▶ _Text segment_:

Bug 709266
Summary: | Install UEFI RHEL 6.0 x86_64 on Sandy Bridge IRST RAID : format fail | |||
---|---|---|---|---|
Product: | Red Hat Enterprise Linux 6 | Reporter: | Lin Avator <lavator> | |
Component: | dosfstools | Assignee: | Jaroslav Škarvada <jskarvad> | |
Status: | CLOSED ERRATA | QA Contact: | BaseOS QE - Apps <qe-baseos-apps> | |
Severity: | high | Docs Contact: | ||
Priority: | medium | |||
Version: | 6.0 | CC: | bnater, dmilburn, ed.ciechanowski, hui.xiao, ignacy.kasperowicz, jane.lv, jose_de_la_rosa, jskarvad, jvillalo, jwilleford, luyu, maciej.patelczyk, michael.j.degon, michalx.sorn, przemyslaw.hawrylewicz.czarnowski, rvokal, stuart_hayes | |
Target Milestone: | rc | |||
Target Release: | 6.2 | |||
Hardware: | x86_64 | |||
OS: | Linux | |||
Whiteboard: | ||||
Fixed In Version: | dosfstools-3.0.9-4.el6 | Doc Type: | Bug Fix | |
Doc Text: |
The mkfs.vfat utility did not correctly detect device partitions on RAID devices. As a consequence, formatting failed with an error message. This was caused by an invalid mask for the statbuf.st_rdev variable. The mask has been fixed to be at least four bytes long and the problem no longer occurs.

▶ _To-do list_:
#1 Pull out each line of the listing that contains the string "avatar".
#2 Write the next part of the dosfstools bug report, picking up after its last line.
The dosfstools bug report and the listing are unrelated pieces of material.

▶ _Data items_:
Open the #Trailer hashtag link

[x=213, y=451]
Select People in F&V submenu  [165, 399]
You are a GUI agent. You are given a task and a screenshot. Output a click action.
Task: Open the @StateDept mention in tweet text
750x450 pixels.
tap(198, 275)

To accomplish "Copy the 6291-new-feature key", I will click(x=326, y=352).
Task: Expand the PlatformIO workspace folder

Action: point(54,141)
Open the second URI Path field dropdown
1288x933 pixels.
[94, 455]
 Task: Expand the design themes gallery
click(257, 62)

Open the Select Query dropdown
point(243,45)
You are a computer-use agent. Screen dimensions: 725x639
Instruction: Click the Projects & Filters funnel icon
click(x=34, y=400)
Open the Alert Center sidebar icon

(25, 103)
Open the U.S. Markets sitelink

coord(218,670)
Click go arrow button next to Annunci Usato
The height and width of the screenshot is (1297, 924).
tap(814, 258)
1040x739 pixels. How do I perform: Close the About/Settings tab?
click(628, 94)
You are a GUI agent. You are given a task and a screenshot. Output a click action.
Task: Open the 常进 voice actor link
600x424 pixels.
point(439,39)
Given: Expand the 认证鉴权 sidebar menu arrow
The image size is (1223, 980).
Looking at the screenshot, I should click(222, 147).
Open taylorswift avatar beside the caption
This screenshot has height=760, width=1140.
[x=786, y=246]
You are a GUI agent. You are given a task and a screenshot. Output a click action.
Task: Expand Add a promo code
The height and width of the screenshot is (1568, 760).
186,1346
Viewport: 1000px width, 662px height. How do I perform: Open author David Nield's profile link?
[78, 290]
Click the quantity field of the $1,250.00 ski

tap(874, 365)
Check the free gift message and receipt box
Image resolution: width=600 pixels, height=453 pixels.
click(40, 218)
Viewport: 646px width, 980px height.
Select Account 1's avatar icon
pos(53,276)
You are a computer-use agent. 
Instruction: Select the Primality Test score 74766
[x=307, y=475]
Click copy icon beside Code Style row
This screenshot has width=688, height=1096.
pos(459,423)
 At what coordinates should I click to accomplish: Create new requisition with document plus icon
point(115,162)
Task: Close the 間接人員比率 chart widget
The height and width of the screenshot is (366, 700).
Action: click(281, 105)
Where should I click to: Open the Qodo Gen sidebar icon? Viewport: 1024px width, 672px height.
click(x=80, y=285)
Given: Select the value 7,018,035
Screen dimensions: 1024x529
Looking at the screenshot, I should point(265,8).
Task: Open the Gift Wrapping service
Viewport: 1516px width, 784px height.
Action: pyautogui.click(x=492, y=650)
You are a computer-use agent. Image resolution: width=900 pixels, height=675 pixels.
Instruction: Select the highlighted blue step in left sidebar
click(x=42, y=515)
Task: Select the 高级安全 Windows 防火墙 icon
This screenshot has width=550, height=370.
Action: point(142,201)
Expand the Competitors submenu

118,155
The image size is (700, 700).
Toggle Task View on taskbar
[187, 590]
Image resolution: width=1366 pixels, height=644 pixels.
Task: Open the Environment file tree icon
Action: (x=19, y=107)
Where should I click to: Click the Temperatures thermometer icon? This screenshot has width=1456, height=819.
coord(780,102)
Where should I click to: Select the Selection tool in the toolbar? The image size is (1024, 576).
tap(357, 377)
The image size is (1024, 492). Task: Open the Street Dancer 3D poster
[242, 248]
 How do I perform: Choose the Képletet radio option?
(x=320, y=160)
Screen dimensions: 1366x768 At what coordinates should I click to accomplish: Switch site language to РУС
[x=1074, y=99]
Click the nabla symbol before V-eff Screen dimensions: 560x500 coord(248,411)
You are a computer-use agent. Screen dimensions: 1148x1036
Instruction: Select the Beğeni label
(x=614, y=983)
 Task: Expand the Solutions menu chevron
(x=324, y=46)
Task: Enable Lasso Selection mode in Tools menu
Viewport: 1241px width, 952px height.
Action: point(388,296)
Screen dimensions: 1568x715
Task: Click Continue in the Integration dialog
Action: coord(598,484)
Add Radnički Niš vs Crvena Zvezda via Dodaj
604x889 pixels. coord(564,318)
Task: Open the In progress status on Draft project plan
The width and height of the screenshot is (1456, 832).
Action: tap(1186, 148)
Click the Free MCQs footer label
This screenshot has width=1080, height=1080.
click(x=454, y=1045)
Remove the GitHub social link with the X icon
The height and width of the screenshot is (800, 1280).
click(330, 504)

▶ _Task answers_:
#1
Open taylorswift avatar beside the caption
Select Account 1's avatar icon

#2
|
Story Points: | --- | |
Clone Of: | ||||
: | 710480 714891 (view as bug list) | Environment: | ||
Last Closed: | 2011-12-06 09:56:37 UTC | Type: | --- | |
Regression: | --- | Mount Type: | --- | |
Documentation: | --- | CRM: | ||
Verified Versions: | Category: | --- | ||
oVirt Team: | --- | RHEL 7.3 requirements from Atomic Host: | ||
Cloudforms Team: | --- | Target Upstream Version: | ||
Embargoed: | ||||
Bug Depends On: | ||||
Bug Blocks: | 670196, 670203 | |||
Attachments: |
Description
Lin Avator
2011-05-31 08:48:23 UTC
Created attachment 501941 [details]
BIOS: IRST RAID
As shown in "BIOS_IRST_RAID.jpg" , our Sandy Bridge platform is configure as IRST ( Intel Rapid Storage Technology) RAID0 in this testing case.
Created attachment 501945 [details]
HDD partition table of the RHEL 6.0 x86_64 UEFI installation
The HDD partitions of the RHEL 6.0 x86_64 UEFI installation are shown in "partition.jpg" . The EFI partition is located in /dev/md127p1 .
Created attachment 501946 [details]
snapshot of format failure :1
As shown in "failure.jpg", an error was encountered while formatting device /dev/md127p1 .
Created attachment 501948 [details]
the log file
Please check "raid.tgz" for the log files during installation. In particular, the "anaconda-tb-UQD_I0LjBU2H.xml" inside is generated by pressing the button "File Bug" .
Created attachment 501950 [details]
trouble shooting to format EFI partition
As shown in "trouble_shooting.jpg" , we try to manually format the EFI partition /dev/md127p1. mkfs.vfat cannot recognize the device node /dev/md127p1 , and mkfs.ext4 ( and also mkfs.ext3, mkfs.ext2 ) can format /dev/md127p1 correctly. It seems to be the possible root cause.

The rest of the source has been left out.